Nasty. You’ve actually got to perform the test that the protocol conformance is supposed to address, or something that gets you the same outcome.

I’d prefer to use a different pattern, common in languages where nil or its equivalent cannot be messaged, known as the Null Object Pattern. To be clear, all you do is implement a class that conforms to the protocol (or extends the superclass, if that’s what you’re up to) but doesn’t do anything interesting. If it’s interrogated for data, it just returns 0, NO or whatever is relevant. If it’s asked to do work, it just returns. In short, it can be used in the same way as a real instance but does nothing, just as a placeholder ought to behave. So we might do this:

@interface NullMyProtocolConformer: NSObject <MyProtocol> { }
@end

@implementation NullMyProtocolConformer

- (void)doSomethingInteresting { }

@end

Now we can go back to the first version of our loop iteration, and keep our type-conformance tests in our collection classes. Anywhere you might want to put NSNull, you just stuff an instance of NullMyProtocolConformer.

{ 7 } Comments

  1. Kevlin Henney | May 25, 2010 at 1:49 pm | Permalink

    The preferred pattern in question is nore commonly known as “the Null Object pattern” than just “the Null pattern”:

    http://hillside.net/europlop/HillsideEurope/Papers/EuroPLoP2002/2002_Henney_NullObject.pdf

  2. Graham | May 25, 2010 at 1:53 pm | Permalink

    Thanks Kevlin, I’ve updated the post to reflect that.

  3. mdhughes | May 25, 2010 at 11:39 pm | Permalink

    Objective-C already does nothing on nil, it’s just NSNull that behaves badly. An easier solution is to make a helper function/macro that converts [NSNull null] into nil.

    #define NOTNULL(__x__) ((__x__) != [NSNull null] ?: nil)

    for (id foo in myFoos) {
    [NOTNULL(foo) doSomethingInteresting];
    }

  4. Benedict Cohen | May 26, 2010 at 1:01 pm | Permalink

    Would it be possible to implement the null object pattern be adding a category to NSNull which handles message forwarding?

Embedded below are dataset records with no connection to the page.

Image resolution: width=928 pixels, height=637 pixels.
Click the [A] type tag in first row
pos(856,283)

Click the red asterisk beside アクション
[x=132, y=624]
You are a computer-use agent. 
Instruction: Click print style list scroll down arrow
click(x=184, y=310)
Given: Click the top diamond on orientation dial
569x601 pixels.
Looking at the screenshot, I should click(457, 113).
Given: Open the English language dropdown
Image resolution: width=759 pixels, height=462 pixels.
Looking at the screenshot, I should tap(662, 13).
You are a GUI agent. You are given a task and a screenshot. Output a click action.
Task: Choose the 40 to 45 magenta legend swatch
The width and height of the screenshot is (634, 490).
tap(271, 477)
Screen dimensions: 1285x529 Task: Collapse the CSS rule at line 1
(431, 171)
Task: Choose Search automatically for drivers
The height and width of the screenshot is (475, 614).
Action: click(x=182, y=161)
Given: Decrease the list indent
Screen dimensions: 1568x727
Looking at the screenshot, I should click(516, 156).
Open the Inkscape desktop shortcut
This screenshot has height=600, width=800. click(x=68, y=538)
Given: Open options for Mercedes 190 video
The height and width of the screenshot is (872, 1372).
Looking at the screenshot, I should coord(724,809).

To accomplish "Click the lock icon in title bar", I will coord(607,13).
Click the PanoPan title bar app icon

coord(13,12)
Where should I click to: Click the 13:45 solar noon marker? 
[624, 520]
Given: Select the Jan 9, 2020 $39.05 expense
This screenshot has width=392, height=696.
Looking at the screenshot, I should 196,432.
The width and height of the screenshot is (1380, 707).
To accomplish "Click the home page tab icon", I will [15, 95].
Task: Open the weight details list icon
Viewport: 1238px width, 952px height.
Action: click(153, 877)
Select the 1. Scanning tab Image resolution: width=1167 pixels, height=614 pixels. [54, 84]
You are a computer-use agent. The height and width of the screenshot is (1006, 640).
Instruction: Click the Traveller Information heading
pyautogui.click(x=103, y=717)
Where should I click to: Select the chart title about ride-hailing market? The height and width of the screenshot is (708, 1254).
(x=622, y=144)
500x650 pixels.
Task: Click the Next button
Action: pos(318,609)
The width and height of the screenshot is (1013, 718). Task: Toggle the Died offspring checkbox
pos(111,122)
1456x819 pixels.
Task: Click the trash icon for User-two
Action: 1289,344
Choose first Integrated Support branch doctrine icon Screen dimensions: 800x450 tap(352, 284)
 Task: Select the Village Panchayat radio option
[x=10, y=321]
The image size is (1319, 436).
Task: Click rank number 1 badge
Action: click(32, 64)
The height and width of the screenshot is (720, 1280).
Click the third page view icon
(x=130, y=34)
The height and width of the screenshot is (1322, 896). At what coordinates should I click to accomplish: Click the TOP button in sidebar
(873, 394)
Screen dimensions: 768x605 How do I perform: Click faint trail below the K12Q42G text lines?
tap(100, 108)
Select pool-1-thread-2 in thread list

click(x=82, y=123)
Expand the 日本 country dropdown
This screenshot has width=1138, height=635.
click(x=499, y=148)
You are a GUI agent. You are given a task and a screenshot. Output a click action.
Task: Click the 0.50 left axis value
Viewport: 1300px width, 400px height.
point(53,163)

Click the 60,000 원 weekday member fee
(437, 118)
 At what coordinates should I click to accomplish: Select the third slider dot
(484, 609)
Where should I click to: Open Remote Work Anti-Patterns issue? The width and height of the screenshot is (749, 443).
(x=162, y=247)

  5. Graham | June 9, 2010 at 12:17 pm | Permalink

    @mdhughes: that’s a nice succinct way to write the test.

    @Benedict: not in a straightforward fashion. If you take the example of type safe collections, then a null object that behaved just like nil could not be used. It would answer NO to any -conformsToProtocol: or -isKindOfClass: tests so would raise exceptions on being inserted into the collection. What you’d need is some kind of generic Null Object generator, so you could create NSNull <NSCopying> or NSNull : NSString, for instance. The ObjC language doesn’t support that.

  6. Jon H | June 17, 2010 at 8:52 pm | Permalink

    Actually, doesn’t NSNull date back to EONull from EOF in the mid-90s? The need for that would be to represent NULLs brought back from the database as objects, and they needed them to be smarter than just nil pointers.

  7. Graham | July 9, 2010 at 3:13 pm | Permalink

    Jon, I don’t know which versions of EOF you’ve used, so sorry if I’m teaching you to suck eggs. In EOF 2.0, the behaviour of the framework was changed so that NULL in the database was seen as nil by EOF clients. This was specifically to avoid the issue I’ve described with NSNull – users of EOF 1.x had to write explicit tests for [EONull null] in their client code.